--- RECORDS ---
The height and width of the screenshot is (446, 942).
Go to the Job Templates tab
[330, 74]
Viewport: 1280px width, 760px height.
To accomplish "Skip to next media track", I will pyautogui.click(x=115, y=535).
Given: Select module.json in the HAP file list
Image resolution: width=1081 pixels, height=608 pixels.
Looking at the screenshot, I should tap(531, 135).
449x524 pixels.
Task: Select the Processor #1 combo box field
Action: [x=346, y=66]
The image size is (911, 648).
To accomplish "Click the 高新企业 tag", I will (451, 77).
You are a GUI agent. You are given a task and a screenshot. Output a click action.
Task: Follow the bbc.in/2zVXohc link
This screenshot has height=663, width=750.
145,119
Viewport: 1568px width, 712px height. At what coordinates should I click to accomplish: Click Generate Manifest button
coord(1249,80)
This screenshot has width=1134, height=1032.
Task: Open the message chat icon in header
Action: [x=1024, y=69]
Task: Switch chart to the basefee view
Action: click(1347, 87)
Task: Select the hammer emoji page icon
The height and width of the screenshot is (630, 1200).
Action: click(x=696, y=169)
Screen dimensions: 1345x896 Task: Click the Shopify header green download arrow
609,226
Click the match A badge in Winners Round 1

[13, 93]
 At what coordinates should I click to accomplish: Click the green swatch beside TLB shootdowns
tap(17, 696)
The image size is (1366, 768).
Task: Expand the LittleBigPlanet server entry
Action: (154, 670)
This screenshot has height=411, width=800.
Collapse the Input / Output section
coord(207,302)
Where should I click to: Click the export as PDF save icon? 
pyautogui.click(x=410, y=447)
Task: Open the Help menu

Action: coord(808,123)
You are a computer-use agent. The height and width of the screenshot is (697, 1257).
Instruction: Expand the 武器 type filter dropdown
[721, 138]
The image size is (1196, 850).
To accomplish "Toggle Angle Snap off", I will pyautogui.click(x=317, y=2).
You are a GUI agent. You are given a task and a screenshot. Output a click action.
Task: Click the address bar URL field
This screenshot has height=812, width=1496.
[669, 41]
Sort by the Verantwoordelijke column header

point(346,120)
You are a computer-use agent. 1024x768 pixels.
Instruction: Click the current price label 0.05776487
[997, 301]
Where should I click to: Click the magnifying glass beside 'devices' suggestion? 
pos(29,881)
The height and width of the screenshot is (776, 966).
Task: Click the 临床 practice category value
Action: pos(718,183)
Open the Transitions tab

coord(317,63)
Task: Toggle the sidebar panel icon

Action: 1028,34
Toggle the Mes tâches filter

--- EXERCISE PROMPT ---
Please return every line of the records that contains the word "agent".

--- RESPONSE TO THE EXERCISE ---
You are a GUI agent. You are given a task and a screenshot. Output a click action.
You are a computer-use agent. The height and width of the screenshot is (697, 1257).
You are a GUI agent. You are given a task and a screenshot. Output a click action.
You are a computer-use agent. 1024x768 pixels.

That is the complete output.